* _DIRECTION_:
Switch "Describe" to "Explain" in the records, starting with the line containing "318) in the screenshot." and going on through the line containing "static text displaying". Give only those lines, with every other word left unchanged.

## start

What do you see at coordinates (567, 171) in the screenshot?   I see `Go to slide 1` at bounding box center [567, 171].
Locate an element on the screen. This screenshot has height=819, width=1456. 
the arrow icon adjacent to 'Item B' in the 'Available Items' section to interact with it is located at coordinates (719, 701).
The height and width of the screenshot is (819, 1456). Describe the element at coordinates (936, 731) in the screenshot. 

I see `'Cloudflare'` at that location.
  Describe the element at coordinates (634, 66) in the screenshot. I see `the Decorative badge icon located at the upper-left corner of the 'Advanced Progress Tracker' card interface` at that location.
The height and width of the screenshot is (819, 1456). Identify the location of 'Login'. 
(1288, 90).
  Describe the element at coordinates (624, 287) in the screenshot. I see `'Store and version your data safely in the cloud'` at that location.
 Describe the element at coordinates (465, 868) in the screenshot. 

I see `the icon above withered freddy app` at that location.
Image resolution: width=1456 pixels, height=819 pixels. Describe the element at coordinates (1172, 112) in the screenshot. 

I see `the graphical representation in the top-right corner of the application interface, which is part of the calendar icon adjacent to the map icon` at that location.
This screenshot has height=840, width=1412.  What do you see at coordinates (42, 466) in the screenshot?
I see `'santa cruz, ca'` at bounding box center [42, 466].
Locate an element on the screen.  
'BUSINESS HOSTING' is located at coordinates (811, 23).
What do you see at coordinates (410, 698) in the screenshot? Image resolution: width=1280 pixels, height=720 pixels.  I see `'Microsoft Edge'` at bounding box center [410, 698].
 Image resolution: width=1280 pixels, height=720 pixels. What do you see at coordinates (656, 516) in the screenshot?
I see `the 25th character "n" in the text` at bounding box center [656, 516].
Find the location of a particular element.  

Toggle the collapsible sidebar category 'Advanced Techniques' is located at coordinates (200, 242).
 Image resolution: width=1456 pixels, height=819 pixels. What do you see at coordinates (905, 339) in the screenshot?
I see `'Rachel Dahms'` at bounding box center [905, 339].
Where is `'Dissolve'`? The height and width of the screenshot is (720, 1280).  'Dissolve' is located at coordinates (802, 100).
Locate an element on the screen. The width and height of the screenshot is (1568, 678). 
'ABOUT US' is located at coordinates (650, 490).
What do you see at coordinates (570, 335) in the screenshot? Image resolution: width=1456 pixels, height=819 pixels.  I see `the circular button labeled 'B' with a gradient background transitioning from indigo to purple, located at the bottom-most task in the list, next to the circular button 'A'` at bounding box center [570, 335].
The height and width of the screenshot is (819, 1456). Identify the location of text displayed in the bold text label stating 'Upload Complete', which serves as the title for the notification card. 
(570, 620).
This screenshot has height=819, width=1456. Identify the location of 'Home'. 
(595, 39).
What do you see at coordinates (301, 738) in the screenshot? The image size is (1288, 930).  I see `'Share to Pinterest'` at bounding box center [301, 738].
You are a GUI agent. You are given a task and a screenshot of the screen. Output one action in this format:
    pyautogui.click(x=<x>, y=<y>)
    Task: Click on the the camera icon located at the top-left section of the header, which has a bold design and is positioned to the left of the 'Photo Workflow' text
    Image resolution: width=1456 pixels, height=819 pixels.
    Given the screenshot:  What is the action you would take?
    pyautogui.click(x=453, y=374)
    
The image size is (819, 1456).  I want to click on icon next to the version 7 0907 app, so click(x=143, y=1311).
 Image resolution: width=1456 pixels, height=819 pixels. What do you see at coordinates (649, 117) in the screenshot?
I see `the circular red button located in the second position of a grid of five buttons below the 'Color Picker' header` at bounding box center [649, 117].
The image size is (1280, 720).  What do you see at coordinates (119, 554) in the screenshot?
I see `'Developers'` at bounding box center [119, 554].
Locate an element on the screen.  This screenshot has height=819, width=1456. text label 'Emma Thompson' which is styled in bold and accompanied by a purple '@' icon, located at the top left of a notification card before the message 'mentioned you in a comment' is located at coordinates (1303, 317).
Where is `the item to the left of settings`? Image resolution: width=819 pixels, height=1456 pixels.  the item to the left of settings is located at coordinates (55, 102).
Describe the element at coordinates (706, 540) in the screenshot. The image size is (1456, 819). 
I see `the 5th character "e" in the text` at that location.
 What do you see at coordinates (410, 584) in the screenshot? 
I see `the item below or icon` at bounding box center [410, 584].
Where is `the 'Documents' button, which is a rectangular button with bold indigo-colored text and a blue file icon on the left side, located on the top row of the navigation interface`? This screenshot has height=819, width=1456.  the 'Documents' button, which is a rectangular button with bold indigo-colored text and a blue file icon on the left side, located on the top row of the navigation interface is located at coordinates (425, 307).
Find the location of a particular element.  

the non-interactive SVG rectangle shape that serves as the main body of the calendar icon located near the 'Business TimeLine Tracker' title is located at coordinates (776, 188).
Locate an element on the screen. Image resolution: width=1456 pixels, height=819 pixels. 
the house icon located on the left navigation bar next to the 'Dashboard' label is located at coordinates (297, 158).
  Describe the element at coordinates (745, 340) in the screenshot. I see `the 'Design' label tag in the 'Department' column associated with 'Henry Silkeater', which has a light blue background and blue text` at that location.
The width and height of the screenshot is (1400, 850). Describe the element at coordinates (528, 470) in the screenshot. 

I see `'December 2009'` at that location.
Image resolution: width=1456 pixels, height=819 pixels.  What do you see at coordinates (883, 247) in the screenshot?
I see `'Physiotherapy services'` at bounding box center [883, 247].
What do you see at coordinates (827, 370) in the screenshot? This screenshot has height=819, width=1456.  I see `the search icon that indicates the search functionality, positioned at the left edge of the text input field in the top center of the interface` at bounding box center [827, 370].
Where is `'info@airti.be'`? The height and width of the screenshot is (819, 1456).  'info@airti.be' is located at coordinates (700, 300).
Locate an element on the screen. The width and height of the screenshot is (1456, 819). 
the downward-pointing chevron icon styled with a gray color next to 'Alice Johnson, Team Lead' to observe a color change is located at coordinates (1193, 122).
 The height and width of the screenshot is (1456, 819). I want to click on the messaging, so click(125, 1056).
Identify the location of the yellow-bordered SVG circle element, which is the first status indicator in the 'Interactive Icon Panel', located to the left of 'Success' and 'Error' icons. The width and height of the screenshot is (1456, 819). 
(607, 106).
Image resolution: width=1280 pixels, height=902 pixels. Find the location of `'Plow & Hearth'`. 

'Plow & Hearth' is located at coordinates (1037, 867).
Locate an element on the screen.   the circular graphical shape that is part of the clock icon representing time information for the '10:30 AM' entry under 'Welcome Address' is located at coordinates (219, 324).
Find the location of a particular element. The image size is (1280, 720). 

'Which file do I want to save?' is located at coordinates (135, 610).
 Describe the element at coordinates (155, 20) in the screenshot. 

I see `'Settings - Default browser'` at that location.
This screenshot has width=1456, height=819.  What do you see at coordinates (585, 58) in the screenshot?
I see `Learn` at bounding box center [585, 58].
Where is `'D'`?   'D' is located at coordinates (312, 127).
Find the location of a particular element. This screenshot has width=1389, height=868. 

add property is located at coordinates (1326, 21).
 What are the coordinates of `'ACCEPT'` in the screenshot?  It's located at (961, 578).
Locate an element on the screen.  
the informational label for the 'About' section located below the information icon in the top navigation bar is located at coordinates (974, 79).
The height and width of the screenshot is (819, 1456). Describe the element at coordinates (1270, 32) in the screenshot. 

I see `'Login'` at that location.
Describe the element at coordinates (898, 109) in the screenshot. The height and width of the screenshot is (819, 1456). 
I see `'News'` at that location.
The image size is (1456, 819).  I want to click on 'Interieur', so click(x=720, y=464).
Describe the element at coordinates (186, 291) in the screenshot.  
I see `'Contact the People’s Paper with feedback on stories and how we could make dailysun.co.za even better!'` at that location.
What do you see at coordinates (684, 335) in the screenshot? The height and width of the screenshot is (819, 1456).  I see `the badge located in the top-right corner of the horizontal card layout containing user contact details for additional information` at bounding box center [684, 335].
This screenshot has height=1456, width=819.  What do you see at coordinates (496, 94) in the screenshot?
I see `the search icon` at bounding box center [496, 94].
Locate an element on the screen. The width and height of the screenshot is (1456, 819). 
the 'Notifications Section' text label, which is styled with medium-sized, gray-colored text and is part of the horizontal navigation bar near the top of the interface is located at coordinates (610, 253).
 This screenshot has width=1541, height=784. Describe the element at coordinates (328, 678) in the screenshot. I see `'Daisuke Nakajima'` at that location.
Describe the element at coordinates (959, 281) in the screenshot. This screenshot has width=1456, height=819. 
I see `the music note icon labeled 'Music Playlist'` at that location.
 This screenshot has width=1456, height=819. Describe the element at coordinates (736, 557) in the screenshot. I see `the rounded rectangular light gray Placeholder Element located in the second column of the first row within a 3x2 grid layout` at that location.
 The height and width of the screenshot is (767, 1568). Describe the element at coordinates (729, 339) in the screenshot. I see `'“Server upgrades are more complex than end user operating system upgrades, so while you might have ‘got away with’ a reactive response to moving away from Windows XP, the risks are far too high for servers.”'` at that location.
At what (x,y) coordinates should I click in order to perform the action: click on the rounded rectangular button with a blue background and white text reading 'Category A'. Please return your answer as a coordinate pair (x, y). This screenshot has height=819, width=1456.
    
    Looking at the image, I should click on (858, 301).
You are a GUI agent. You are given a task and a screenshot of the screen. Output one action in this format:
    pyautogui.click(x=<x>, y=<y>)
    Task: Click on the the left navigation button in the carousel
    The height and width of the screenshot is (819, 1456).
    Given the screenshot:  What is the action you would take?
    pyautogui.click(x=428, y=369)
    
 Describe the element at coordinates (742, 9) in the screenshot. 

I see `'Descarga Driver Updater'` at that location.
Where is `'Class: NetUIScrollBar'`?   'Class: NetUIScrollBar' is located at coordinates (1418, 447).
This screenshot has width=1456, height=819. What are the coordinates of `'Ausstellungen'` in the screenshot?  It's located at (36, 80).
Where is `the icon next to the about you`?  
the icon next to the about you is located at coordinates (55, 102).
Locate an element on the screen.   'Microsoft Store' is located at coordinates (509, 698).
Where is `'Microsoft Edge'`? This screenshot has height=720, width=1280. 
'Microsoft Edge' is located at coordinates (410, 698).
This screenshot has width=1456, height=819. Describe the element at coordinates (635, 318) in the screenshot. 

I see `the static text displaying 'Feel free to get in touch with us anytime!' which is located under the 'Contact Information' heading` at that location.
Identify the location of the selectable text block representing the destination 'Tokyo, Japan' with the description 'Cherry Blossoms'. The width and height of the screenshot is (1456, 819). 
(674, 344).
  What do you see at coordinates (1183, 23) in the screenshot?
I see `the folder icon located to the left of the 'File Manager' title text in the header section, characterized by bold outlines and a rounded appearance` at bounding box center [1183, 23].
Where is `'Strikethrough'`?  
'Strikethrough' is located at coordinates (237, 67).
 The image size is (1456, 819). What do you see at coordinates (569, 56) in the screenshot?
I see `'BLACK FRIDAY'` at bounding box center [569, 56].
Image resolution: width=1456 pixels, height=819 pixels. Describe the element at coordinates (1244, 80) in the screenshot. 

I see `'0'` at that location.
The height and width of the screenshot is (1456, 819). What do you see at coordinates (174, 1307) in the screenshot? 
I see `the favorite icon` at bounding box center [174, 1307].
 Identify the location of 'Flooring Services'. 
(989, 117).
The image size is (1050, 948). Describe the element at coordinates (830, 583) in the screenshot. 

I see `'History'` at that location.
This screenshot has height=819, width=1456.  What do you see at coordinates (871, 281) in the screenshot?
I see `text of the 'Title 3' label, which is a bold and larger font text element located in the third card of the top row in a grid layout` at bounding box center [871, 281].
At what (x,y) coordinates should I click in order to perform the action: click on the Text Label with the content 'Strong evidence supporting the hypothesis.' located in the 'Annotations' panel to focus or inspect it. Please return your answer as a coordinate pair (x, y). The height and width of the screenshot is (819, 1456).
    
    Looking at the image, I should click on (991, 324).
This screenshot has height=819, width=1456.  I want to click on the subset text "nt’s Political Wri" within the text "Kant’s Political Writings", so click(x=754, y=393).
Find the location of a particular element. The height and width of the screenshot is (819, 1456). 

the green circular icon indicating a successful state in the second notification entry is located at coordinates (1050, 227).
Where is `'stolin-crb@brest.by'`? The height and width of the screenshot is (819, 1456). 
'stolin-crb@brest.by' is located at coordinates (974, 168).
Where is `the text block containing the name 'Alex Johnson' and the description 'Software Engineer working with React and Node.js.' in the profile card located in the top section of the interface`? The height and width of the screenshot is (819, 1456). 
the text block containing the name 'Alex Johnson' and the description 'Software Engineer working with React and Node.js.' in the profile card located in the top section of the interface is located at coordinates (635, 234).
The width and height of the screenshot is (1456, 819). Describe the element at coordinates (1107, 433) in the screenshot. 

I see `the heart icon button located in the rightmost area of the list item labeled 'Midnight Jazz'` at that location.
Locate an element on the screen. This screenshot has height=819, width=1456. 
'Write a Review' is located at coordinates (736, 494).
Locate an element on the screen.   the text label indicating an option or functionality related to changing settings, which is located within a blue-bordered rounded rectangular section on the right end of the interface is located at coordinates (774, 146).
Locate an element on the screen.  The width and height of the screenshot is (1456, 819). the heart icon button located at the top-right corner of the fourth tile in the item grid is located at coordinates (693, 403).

## end

* _WRITTEN RESPONSE_:
This screenshot has width=1456, height=819. Explain the element at coordinates (635, 318) in the screenshot. 

I see `the static text displaying 'Feel free to get in touch with us anytime!' which is located under the 'Contact Information' heading` at that location.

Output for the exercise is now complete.